Try your equipment before the trip. Especially paddles and rescue equipment. Emergency is no place to learn the nuances of how things work. "How different can Werner paddle be from Lendal?" you may ask. I switched from one to the other within days before the trip. As a result, I have experienced more than a few jolts of adrenaline when I braced with waves hitting the beam and, instead of the familiar solid support, I felt the paddle slip down into the depths. Both paddles are top-of-the-line high angle propulsion super-machines with bent carbon shafts. I use both set at 60 degree feather. I paddled with the Werner for at least 10 hours before the trip and yet, the muscle memory was calibrated for the Lendal. I also bought a new thermos for the trip. The tea in it was completely cold in about 4-5 hours of paddling!

Bring a tarp! The self-proclaimed grand-daddy of modern sea kayaking, Derek Hutchinson, portrays Americans as fat and lazy in his books. He clearly looks down on "American" style kayaks with their huge cockpits, ample cockpit volume and wide beams. Even with his supremacist attitude he sings praise to one American invention—the tarp! It is a great inexpensive gadget that will allow you to stay outside of your tent and socialize when the weather goes south.
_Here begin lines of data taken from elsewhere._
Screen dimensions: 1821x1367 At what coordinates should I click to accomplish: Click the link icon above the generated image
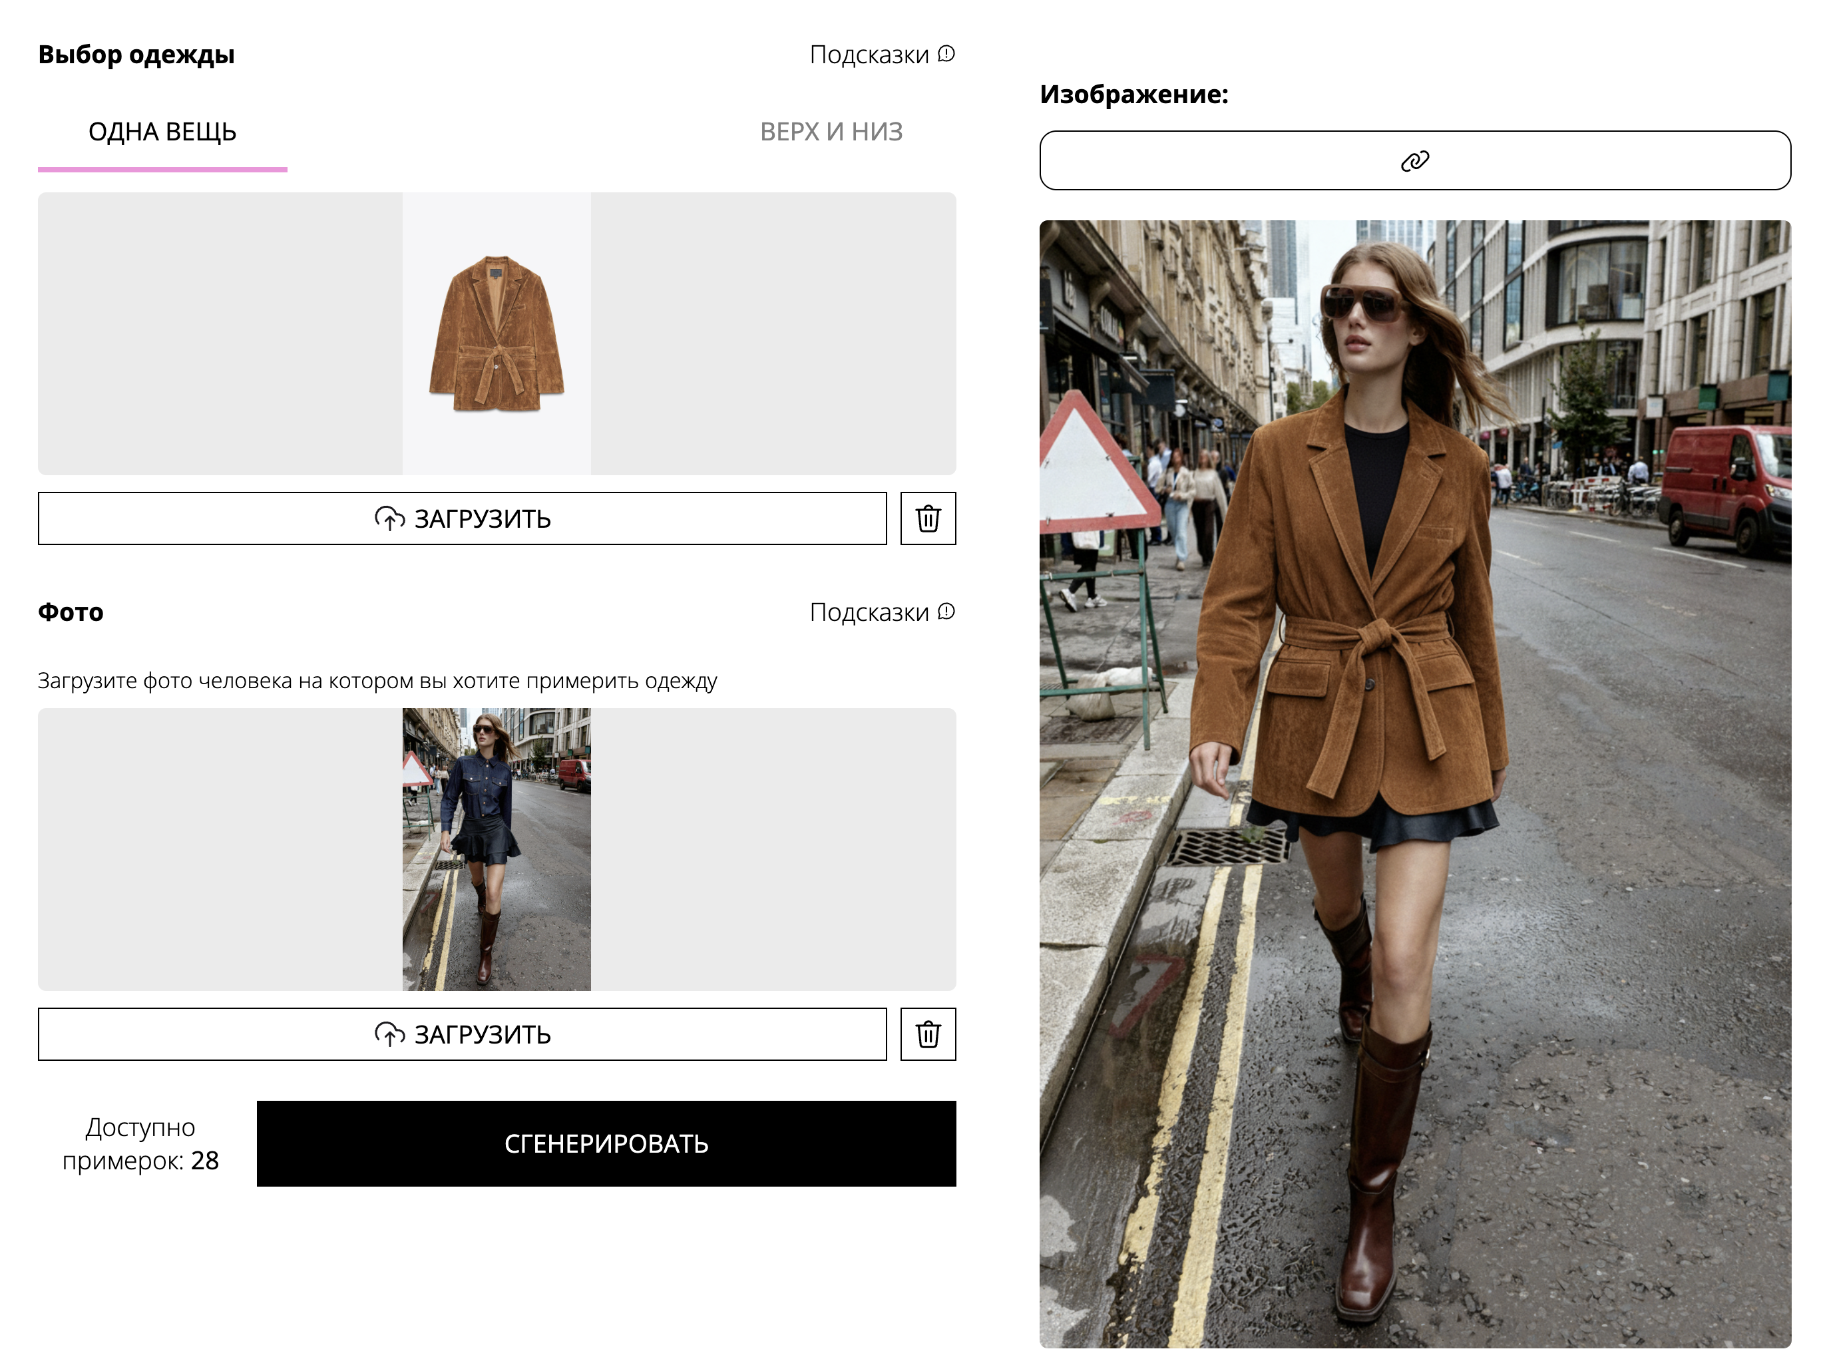[x=1414, y=160]
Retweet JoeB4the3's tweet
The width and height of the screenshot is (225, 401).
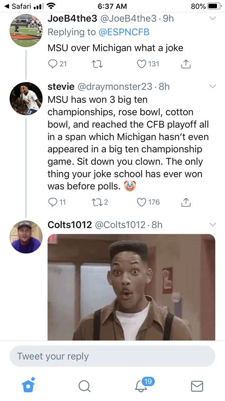tap(97, 64)
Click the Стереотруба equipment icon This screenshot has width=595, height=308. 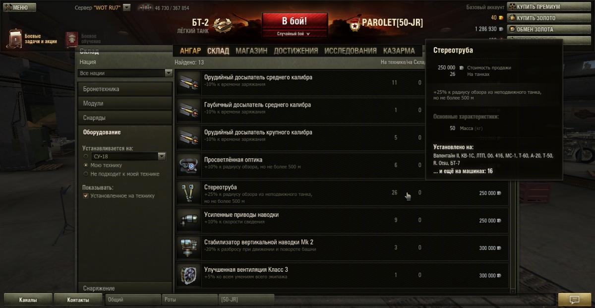(x=189, y=193)
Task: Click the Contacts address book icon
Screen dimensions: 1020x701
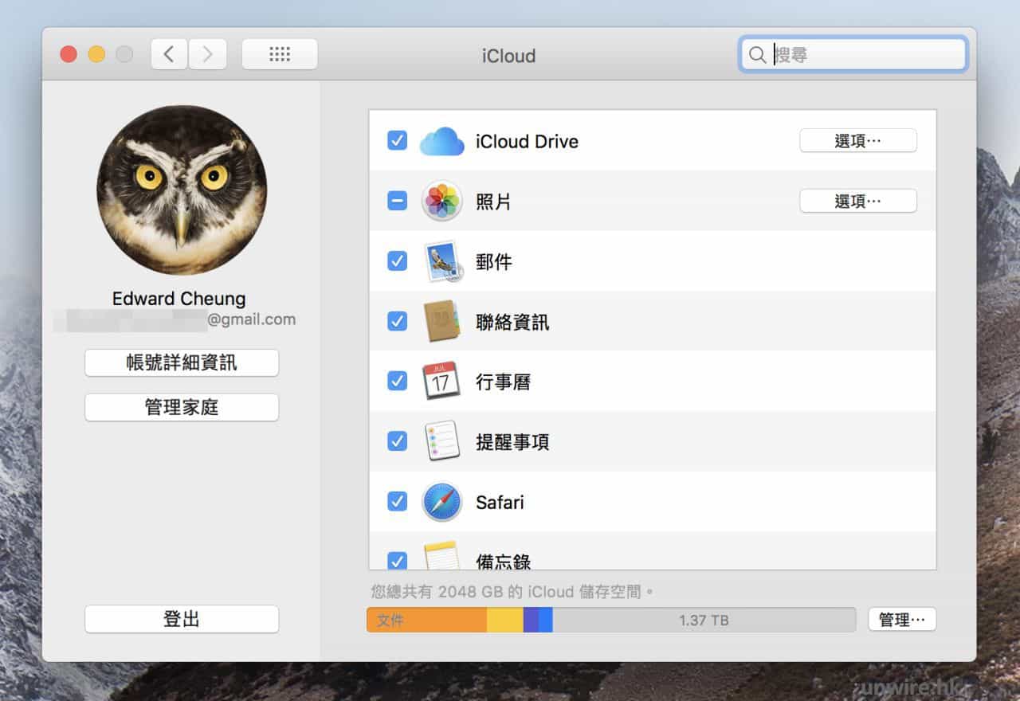Action: coord(441,321)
Cooking and eating in a downpour are quite civilized under the cover of this lightweight mobile shelter. It is indispensible for packing in the rain. Combination of hot rocks and cold water spells rain. Be prepared.

Two-liter hydration pack on the back of my PFD has substantial weight and worked very well for me on day trips. Paddling full days, though, 2 liters of water is not enough. Even if you can make it on 2 liters of water through the day, you should not. Without forcing myself to drink but taking a sip every time I would think about water, I found myself nearly emptying two 2-liter packs a day. Get a bigger bladder, have water filter accessible for refilling on the water or carry an additional water pack. Many water filters can be hooked up directly to the drinking tube if you remove the mouth piece. That way you can refill the bladder without needing to unscrew the lid or take it off your back.

Sleep is important for bodily regeneration on a physically demanding trip like this. I can't sleep as well on the ground as I can in my home bed. Most of us probably can't. While still exhausted after a long day, sleep is good; however, quickly the sides and the back start signaling excessive pressure and I need to turn from side to side. If you are like me, quality sleep under those conditions is just not going to happen. Here's a thought: maybe night sleep on trips should be limited to 5-6 hours. If possible, you need to try and get at least four consecutive hours of sleep to reach deep REM stage where the best regeneration happens. Short naps during the day could, then, be used to get additional rest as needed. I find naps in a hammock particularly enjoyable. On this trip, I have not even unpacked the hammock because we were either paddling, packing, cooking or hiking at all times.

Mark your maps with anything you want to reach or use as sea and landmarks. For Isle Royale I wish I had added the campsites, mines, villages, and any natural features I wanted to visit. Memory is just not reliable and doubt about your destination is not a pleasant feeling when you're using up the physical reserves at the end of the day. In retrospect, I feel conflicted about navigation on this trip. We probably relied too heavily on GPS. I am a fan of this technology and it worked pretty well meeting the demands most of the time. GPS will not soon replace the 'full' view you get on the full map. One annoying detail about the GPS was the tendency to not display various points of interest that were present on the map until the unit was zoomed in to 800ft. At that level of magnification, GPS is practically useless as the screen only shows about a ¼ of a mile across.

Have a helmet easily accessible when paddling next to shorelines like those on Isle Royale! Both the bottom of the lake and the shoreline are full of hard rock surface. The rock there is rarely smooth. If you are caught in an unexpected squall, even 1-2 foot waves can present challenges and lead to head trauma when landing.